In Flores v. Lamps Plus, Inc., the California Court of Appeal in Los Angeles joined a growing list of California appellate courts recently holding that class certification is not proper in meal and rest break cases. Significantly, the court in Lamps Plus found that California law requires employers to provide employees with meal and rest breaks, not to ensure the breaks are taken. Because plaintiffs would have to show why they missed a break — and not simply establish that they did not receive a break — the Court found that individualized inquiries were necessary to establish violations of the Labor Code, and therefore class treatment was not appropriate.

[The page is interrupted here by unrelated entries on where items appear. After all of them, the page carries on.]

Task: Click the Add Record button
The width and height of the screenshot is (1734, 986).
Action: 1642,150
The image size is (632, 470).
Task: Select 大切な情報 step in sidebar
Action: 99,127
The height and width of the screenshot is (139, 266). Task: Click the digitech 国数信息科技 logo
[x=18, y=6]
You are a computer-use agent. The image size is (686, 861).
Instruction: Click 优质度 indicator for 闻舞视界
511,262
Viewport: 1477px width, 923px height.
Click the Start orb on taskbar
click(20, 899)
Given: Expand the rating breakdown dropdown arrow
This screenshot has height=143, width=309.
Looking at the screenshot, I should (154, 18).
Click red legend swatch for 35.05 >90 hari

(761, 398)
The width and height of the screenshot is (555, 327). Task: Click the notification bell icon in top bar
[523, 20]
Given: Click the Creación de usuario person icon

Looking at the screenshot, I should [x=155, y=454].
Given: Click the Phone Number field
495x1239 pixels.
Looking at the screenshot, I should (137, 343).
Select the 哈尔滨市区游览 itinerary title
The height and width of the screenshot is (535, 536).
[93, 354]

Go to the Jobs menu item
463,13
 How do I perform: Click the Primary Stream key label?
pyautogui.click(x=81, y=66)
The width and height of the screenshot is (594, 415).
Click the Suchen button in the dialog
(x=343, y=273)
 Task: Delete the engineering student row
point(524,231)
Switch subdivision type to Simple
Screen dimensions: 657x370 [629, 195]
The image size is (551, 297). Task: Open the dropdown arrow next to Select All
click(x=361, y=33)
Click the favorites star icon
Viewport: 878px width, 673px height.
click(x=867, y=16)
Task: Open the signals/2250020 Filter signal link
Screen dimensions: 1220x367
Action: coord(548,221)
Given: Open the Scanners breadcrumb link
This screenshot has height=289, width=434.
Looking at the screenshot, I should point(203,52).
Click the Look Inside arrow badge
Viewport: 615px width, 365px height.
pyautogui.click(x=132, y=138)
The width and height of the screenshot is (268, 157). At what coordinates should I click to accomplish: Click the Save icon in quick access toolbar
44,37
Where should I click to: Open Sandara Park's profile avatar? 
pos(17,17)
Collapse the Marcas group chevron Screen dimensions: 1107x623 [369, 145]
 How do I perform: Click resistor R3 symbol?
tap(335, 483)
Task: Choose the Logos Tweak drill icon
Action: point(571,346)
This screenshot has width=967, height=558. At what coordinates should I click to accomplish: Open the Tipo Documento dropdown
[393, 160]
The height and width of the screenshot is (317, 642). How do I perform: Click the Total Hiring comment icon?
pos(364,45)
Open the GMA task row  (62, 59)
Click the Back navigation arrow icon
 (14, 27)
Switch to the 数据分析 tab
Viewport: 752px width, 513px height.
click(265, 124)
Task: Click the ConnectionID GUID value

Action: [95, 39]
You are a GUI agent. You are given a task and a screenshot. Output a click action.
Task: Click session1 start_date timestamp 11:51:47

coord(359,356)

Lamps Plus had a policy requiring all non-managerial employees to take meal and rest breaks as required by California labor law and regulations, and employed a progressive discipline policy for those who violated it. The plaintiffs argued that the law required Lamps Plus to not only provide them with meal breaks, but to ensure that they actually took the breaks. The Court rejected this argument, concluding that the language in the applicable statute and Wage Order “does not mean employers must ensure employees take meal breaks[, but r]ather, employer must only provide breaks, meaning, making them available.” The Court noted that “[t]he notion that an employer must ensure all employees take their meal and rest periods is utterly impracticable.”
This issue is pending before the California Supreme Court in a pair of closely-watched cases. We will continue to monitor this issue and report on it.